IN KATELL QUILLÉVÉRÉ’S FILMS, characters’ lives are shaped by chance meetings and random events. Quillévéré’s third feature, Heal the Living, is narratively her simplest and subtlest.
A young man is killed in a car accident. His heart is donated to a woman who would have died in early middle age without it. Their connection, without doubt, is profound, but it is also perplexing, despite the detailed depiction of the medical procedures involved in this scientific “miracle.” Our sense that something otherworldly has taken place before our eyes reflects on the conundrum that pulses within Quillévéré’s three films, beginning with Love Like Poison (2010), her fictionalized memoir of a Catholic girlhood. What is the relationship between spirit and flesh?
Heal the Living opens with Simon (Gabin Verdet) in bed with his girlfriend Juliette (Galatéa Bellugi). They are probably no more than seventeen years old, and they are lovely because they are teenagers with perfect skin who are in love. Simon wakes up, pulls on his clothes, snaps a photo of Juliette, sits on the windowsill, and disappears. For a moment your heart stops. So young, so beautiful, so suicidal. But no, Simon is wondrously alive, running across the lawn, jumping on his bike, and speeding in the predawn light along the roads of a seaside town in the north of France. He exchanges the bike for a skateboard, does flips on the roofs of buildings, and finally ends up with two other boys on the beach. After zipping up their wetsuits and hoisting their surfboards, they plunge into the sea. If the previous land-based movement sequence was rapturous, it is nothing compared to the long surfing scene, the boys fragile for all their athleticism, riding the waves, submerging and surfacing over and over. The radiant exterior cinematography is by Tom Harari, who shot Quillévéré’s two previous features, and his eye for composition and detail is just as strong in the antiseptic confines of hospital rooms and operating theaters.

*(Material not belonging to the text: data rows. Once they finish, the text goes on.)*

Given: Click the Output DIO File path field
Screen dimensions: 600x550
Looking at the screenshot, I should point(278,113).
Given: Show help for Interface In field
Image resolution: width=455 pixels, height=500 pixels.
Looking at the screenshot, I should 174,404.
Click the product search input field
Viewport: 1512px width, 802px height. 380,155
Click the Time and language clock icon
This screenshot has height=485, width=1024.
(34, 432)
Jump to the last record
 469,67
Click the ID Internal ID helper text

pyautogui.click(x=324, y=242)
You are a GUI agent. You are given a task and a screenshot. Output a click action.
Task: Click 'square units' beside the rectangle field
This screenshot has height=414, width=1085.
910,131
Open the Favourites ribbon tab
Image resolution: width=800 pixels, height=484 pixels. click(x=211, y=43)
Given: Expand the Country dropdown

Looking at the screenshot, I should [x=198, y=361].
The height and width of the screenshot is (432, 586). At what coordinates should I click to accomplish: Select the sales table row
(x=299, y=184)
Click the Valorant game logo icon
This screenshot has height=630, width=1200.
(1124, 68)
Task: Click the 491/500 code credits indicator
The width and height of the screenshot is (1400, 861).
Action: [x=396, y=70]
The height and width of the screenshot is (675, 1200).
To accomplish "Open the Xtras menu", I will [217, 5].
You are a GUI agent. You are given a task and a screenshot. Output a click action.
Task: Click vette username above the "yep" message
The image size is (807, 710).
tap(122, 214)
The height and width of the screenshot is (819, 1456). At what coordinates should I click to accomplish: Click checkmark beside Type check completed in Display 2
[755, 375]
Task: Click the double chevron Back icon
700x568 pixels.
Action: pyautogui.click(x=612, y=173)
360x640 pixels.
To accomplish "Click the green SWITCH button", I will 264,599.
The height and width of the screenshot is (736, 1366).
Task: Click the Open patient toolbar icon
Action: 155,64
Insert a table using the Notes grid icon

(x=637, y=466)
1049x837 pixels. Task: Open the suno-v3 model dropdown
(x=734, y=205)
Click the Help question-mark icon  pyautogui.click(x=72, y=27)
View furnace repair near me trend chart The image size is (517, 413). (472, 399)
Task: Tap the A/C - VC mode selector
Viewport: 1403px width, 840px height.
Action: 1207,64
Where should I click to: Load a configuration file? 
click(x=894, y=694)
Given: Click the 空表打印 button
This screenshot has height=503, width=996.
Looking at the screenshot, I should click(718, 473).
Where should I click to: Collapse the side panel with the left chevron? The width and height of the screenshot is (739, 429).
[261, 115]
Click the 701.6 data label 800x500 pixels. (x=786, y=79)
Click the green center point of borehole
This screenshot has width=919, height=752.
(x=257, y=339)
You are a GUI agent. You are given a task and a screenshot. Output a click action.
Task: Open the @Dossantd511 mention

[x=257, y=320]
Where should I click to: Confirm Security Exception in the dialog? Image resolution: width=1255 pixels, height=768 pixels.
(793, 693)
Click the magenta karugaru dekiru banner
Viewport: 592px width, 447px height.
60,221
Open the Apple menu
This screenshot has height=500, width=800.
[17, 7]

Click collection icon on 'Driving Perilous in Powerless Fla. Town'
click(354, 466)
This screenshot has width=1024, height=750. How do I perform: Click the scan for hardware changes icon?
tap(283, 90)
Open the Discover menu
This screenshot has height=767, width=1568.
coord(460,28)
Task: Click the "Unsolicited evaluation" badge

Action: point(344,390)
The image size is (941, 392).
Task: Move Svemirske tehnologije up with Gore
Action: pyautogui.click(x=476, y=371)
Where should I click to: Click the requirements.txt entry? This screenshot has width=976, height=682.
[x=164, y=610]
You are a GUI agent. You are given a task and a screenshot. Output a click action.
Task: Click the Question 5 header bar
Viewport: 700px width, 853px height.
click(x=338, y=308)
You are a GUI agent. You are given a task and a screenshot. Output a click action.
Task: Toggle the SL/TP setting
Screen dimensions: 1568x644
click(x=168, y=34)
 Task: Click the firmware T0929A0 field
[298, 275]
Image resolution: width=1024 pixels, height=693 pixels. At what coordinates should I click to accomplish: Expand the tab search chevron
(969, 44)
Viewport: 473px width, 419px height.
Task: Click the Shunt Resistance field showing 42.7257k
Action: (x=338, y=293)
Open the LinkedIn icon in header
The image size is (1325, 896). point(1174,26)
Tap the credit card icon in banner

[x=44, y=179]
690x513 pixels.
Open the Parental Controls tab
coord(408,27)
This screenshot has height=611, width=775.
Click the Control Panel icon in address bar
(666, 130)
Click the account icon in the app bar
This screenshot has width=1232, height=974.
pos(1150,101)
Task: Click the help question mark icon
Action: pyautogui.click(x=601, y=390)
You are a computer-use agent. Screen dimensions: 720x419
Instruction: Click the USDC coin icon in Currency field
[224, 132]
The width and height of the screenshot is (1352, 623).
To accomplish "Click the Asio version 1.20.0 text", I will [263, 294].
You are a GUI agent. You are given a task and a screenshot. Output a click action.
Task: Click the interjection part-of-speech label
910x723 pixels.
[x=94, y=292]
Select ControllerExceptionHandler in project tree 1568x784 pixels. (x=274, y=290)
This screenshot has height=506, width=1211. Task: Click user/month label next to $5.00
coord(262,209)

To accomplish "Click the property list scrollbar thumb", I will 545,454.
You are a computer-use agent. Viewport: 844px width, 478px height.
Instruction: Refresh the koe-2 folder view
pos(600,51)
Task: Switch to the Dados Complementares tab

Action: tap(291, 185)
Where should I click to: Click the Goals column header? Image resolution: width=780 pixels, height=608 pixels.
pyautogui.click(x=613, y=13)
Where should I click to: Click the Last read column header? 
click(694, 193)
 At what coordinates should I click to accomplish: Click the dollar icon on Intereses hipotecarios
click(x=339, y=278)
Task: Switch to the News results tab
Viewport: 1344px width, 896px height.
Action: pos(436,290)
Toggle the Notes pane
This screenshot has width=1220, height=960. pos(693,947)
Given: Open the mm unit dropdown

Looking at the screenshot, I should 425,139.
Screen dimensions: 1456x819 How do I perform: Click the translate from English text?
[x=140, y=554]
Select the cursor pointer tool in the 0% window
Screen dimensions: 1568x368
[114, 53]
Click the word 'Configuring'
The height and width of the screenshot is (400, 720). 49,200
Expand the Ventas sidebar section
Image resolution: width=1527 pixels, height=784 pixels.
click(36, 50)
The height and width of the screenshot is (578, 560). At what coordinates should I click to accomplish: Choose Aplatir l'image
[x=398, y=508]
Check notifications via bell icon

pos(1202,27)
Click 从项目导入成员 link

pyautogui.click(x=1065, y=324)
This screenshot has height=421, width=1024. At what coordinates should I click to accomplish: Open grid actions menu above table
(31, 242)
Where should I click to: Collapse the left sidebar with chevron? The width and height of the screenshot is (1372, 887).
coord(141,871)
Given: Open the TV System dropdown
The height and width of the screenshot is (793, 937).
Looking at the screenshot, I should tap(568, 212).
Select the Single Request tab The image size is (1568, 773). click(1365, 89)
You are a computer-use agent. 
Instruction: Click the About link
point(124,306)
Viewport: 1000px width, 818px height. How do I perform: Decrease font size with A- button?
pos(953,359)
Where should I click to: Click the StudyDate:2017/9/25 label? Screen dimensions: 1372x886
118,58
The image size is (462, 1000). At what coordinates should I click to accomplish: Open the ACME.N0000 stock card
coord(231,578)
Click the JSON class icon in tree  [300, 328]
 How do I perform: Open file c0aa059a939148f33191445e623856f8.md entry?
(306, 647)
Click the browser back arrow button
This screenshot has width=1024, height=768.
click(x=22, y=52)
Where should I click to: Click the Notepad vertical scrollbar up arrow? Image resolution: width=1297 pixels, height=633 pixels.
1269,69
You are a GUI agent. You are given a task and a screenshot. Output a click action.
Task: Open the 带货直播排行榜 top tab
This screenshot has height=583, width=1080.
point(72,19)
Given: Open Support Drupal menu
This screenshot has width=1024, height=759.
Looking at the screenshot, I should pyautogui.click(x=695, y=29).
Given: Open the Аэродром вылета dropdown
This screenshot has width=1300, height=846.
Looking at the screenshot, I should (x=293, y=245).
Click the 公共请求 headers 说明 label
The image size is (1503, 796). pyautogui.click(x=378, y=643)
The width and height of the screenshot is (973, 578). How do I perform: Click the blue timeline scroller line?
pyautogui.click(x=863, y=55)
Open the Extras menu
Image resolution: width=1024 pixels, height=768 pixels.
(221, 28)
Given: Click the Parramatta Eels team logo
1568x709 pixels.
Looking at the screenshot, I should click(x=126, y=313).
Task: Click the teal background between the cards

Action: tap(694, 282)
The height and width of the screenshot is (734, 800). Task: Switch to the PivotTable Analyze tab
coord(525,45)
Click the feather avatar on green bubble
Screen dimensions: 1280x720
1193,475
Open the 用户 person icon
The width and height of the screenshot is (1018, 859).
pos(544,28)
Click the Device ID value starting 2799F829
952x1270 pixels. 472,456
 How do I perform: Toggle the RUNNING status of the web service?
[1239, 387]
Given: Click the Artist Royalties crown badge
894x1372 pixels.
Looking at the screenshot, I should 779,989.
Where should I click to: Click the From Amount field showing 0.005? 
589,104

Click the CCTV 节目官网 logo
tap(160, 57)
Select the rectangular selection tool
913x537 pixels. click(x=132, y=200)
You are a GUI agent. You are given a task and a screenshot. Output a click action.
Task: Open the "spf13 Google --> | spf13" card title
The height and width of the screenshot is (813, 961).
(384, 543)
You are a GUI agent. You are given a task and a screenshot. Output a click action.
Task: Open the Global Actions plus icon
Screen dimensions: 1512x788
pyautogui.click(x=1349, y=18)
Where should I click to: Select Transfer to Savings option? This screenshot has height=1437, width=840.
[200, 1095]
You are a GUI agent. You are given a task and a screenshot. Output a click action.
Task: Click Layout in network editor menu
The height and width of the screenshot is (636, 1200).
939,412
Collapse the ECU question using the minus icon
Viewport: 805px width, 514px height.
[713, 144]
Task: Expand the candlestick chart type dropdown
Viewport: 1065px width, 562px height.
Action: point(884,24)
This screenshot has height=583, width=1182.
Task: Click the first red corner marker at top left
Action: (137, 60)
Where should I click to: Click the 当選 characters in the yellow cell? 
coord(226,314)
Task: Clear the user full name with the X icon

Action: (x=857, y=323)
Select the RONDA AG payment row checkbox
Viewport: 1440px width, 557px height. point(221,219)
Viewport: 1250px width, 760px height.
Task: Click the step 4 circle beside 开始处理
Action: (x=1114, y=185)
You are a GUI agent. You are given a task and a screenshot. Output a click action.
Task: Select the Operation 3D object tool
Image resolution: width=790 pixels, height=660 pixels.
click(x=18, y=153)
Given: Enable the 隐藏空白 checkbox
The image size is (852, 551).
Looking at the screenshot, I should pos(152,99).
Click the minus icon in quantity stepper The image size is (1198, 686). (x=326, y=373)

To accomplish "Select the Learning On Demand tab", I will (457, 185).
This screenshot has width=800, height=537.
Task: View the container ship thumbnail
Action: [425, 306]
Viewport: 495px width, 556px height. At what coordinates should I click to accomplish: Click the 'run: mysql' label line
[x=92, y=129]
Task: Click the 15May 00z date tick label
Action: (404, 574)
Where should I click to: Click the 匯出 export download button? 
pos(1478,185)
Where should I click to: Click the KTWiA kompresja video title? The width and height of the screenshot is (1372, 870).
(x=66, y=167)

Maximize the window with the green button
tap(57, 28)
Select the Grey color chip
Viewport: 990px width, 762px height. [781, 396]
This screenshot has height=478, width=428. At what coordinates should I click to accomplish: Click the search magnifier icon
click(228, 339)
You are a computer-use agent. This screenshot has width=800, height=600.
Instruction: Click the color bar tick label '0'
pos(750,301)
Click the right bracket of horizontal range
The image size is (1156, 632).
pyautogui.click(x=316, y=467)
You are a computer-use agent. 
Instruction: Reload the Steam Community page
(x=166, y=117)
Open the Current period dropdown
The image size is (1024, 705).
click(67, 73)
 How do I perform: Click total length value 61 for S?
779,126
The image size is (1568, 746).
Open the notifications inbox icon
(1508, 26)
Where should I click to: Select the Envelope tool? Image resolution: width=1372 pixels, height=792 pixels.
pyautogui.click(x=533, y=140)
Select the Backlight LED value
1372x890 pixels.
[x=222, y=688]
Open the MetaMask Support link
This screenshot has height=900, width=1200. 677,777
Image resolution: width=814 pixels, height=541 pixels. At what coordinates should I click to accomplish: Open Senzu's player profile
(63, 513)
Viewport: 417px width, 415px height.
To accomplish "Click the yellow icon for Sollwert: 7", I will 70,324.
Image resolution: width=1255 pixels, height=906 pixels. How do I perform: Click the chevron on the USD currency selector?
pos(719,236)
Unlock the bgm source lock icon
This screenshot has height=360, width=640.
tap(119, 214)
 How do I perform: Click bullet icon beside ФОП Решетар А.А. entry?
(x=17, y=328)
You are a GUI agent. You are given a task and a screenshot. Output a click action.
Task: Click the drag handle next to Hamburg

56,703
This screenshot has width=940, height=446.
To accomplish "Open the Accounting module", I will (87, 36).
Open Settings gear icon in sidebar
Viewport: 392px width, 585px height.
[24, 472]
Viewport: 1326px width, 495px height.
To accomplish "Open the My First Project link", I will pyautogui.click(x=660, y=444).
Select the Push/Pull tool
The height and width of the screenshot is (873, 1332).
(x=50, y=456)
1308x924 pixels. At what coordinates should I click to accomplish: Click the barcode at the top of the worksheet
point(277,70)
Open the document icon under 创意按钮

The cinematic bliss (the camera loves bodies in motion) of this nearly wordless prelude ends abruptly with the sound of a car crash. On the way home from the beach, Simon falls asleep in the backseat, his head on his friend’s shoulder. The next time we see him is in the ICU on life support, the damage to his brain too devastating for surgery. “This is a special hospital,” a doctor says to his grieving parents (Emmanuelle Seigneur and Kool Shen), who are told about the organ-donation program. At first resistant to violating their son’s body, the parents eventually agree, at which point the story shifts to Paris, where Claire (Anne Dorval) is in the late stages of heart failure. Her adult sons encourage her to have a transplant, but she is reluctant. It is the discovery that a former lover (Alice Taglioni) still believes they can have a life together that makes her agree to accept the donor match that has just been found.
The film is based on a novel of the same title by Maylis de Kerangal, and while much of the plot and some of the details are similar, it is the way the quietly generous ensemble cast inhabits their characters that makes the film both immediate and memorable. No actor carries Heal the Living as the teenage Clara Augarde did in Love Like Poison or Sara Forestier and Adele Haenel did as the sisters in Suzanne (2013). But Tahar Rahim as Thomas—the dedicated chief of the organ-donation division who finds peace watching a video of a rare songbird, the African goldfinch—is remarkable. When Simon is about to be disconnected from life support, Thomas stops the procedure so that he can fulfill the wishes of the boy’s parents—that he play for Simon a tape of the sound of waves that his girlfriend made for him, and tell him that this parents love him and are with him. And then Thomas gets down to the work of opening Simon’s chest and extracting his heart. The scene could easily have been ridiculously sentimental, but in Rahim’s portrayal, respect for the mystery of life and for the rituals that celebrate it are inseparable from the procedures of modern medical science.
The two surgeries performed in Heal the Living take place in actual operating rooms. I could be wrong, but I don’t think CGI is involved. We see an actual heart extracted from an actual body and an actual heart placed inside another body. Thanks to the seamless editing of fact and fiction by Thomas Marchand, who also has a deft hand with flashbacks, we can suspend our disbelief. Heal the Living makes the melodramatics of shows like Grey’s Anatomy even more laughable than they already are. But it is not realism that makes the film compelling, moving, and just plain out of the ordinary. When the heart that belonged to Simon is flown by helicopter across France, carefully tended by two young interns, the metaphors that give the physical organ meaning fly with it. The sequence is as visually stunning as the opening—the dark sky above, the lights of cities below—but its effect is meditative rather than kinetic. It’s poetry—straight from the heart.
Katell Quillévéré’s Heal the Living is now playing at Quad Cinema in New York.